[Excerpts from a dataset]
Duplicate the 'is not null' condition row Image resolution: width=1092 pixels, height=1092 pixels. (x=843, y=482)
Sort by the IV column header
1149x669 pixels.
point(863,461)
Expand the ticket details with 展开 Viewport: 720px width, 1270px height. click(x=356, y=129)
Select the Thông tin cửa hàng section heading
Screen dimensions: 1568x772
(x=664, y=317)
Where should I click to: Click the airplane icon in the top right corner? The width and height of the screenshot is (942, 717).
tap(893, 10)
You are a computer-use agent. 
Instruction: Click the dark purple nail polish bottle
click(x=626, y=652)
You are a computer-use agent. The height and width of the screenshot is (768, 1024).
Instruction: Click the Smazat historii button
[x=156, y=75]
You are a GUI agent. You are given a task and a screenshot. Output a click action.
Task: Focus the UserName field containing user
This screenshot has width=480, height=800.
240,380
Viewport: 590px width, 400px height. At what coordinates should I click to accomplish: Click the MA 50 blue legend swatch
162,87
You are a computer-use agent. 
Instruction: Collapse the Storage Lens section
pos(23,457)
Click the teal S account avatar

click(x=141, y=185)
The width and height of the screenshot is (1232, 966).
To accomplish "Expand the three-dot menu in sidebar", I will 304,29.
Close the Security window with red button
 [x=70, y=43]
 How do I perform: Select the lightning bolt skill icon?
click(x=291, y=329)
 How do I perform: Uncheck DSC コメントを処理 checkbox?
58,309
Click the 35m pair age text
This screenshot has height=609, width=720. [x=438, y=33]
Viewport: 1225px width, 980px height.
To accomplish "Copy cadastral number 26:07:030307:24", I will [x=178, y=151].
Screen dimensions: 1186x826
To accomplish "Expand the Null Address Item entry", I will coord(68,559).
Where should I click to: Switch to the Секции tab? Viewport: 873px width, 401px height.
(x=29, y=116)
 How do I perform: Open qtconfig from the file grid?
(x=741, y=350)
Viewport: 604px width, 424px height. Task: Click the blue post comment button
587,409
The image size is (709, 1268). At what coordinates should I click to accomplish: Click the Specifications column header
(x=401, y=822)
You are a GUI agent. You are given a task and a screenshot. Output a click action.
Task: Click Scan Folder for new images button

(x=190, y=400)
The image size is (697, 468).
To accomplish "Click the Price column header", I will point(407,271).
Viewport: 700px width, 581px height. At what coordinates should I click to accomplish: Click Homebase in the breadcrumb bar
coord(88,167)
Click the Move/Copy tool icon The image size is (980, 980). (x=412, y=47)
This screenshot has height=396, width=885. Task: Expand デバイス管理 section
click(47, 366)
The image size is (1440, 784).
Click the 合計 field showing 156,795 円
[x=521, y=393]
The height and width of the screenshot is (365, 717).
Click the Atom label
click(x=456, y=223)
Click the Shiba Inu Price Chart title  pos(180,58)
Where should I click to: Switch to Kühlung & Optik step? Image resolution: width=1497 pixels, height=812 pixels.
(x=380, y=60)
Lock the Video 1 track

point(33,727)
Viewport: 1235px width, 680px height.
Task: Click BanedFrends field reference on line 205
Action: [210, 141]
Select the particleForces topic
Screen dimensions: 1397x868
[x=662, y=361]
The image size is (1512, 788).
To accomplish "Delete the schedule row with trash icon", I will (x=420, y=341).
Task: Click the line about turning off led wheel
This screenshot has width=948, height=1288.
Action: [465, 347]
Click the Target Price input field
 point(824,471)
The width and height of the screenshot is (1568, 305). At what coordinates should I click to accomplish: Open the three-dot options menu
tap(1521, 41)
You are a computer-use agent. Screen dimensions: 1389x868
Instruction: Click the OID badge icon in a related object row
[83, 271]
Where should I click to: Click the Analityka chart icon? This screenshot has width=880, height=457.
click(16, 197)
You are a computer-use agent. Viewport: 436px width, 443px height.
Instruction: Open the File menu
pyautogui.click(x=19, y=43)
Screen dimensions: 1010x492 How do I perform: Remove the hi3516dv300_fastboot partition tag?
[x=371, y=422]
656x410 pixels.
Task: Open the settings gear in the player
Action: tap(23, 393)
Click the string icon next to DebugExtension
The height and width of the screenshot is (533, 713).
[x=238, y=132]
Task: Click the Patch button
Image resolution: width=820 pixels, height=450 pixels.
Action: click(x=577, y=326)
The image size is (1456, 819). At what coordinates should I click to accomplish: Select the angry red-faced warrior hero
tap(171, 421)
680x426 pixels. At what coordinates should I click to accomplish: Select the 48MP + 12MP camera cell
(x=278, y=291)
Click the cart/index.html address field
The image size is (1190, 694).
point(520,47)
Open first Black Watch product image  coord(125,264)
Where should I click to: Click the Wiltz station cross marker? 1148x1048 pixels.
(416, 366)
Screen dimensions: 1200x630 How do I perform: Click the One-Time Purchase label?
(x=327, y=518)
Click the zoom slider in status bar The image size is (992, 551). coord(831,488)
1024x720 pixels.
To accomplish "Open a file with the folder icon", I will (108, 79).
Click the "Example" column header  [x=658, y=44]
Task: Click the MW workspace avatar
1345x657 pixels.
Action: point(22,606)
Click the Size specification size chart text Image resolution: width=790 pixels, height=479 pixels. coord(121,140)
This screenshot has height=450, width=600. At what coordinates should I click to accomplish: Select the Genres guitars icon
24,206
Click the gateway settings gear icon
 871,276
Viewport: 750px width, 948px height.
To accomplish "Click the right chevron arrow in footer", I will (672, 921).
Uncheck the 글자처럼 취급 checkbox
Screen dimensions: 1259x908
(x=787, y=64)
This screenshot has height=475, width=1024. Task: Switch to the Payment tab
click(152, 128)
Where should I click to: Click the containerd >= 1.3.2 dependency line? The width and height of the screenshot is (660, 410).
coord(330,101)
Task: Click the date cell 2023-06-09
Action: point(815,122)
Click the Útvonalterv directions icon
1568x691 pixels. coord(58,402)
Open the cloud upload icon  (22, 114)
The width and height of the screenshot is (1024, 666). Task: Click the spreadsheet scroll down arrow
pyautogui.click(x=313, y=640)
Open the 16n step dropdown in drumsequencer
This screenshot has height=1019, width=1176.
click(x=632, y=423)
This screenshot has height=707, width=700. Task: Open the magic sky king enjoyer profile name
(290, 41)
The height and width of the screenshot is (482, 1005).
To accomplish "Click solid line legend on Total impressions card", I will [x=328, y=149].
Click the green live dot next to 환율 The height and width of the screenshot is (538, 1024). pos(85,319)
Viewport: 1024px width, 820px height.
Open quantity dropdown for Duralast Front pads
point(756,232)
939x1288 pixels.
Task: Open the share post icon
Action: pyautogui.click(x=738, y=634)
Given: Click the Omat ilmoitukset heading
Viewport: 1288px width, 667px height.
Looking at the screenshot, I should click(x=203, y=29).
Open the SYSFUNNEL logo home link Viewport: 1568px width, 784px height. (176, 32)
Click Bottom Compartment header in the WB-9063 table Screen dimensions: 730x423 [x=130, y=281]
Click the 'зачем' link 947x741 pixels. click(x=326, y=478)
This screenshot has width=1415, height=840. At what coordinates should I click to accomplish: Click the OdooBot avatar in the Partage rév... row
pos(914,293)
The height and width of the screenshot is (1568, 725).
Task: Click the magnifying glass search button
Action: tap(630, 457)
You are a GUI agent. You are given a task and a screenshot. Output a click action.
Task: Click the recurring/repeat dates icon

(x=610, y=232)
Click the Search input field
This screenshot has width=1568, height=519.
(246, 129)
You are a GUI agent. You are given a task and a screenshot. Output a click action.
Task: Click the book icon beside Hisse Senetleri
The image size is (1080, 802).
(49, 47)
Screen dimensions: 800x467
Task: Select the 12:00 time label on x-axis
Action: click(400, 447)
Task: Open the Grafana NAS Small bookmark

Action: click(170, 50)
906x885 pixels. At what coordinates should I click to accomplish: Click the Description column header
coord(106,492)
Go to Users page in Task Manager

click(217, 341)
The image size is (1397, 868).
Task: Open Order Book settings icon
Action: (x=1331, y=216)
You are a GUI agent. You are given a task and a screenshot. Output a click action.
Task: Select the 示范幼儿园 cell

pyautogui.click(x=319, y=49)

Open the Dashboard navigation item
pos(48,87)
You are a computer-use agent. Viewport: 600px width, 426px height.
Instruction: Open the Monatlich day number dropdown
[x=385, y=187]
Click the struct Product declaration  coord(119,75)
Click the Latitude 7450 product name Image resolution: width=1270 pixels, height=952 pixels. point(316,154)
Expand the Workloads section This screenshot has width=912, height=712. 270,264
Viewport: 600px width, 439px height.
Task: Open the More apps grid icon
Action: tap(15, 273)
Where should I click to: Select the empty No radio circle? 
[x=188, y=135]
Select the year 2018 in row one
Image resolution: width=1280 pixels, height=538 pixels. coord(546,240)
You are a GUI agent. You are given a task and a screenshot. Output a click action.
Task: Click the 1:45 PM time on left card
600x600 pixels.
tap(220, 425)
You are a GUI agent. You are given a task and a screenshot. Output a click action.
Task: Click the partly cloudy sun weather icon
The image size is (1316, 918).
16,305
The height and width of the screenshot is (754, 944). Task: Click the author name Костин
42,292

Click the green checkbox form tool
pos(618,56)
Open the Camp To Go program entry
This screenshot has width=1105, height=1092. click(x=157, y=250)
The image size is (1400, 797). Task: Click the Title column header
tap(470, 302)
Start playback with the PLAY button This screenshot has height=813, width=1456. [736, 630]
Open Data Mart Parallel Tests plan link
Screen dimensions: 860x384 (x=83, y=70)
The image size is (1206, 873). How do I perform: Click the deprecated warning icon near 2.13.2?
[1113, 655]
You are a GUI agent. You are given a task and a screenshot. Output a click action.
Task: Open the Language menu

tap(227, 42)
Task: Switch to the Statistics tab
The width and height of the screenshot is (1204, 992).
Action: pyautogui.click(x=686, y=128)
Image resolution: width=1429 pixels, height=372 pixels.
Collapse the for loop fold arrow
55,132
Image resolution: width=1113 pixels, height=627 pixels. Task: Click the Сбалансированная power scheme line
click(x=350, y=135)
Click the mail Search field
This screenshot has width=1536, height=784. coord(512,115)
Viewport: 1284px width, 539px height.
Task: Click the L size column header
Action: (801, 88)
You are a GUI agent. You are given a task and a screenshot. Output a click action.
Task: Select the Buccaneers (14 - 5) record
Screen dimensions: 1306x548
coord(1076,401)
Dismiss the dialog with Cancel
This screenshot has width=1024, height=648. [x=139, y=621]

**EXERCISE DETAILS**
Your answer must be the lines above, unchanged, from the first one through the line that holds "You are a computer-use agent. The", inclusive, and no others.

**EXERCISE SOLUTION**
Duplicate the 'is not null' condition row Image resolution: width=1092 pixels, height=1092 pixels. (x=843, y=482)
Sort by the IV column header
1149x669 pixels.
point(863,461)
Expand the ticket details with 展开 Viewport: 720px width, 1270px height. click(x=356, y=129)
Select the Thông tin cửa hàng section heading
Screen dimensions: 1568x772
(x=664, y=317)
Where should I click to: Click the airplane icon in the top right corner? The width and height of the screenshot is (942, 717).
tap(893, 10)
You are a computer-use agent. 
Instruction: Click the dark purple nail polish bottle
click(x=626, y=652)
You are a computer-use agent. The height and width of the screenshot is (768, 1024).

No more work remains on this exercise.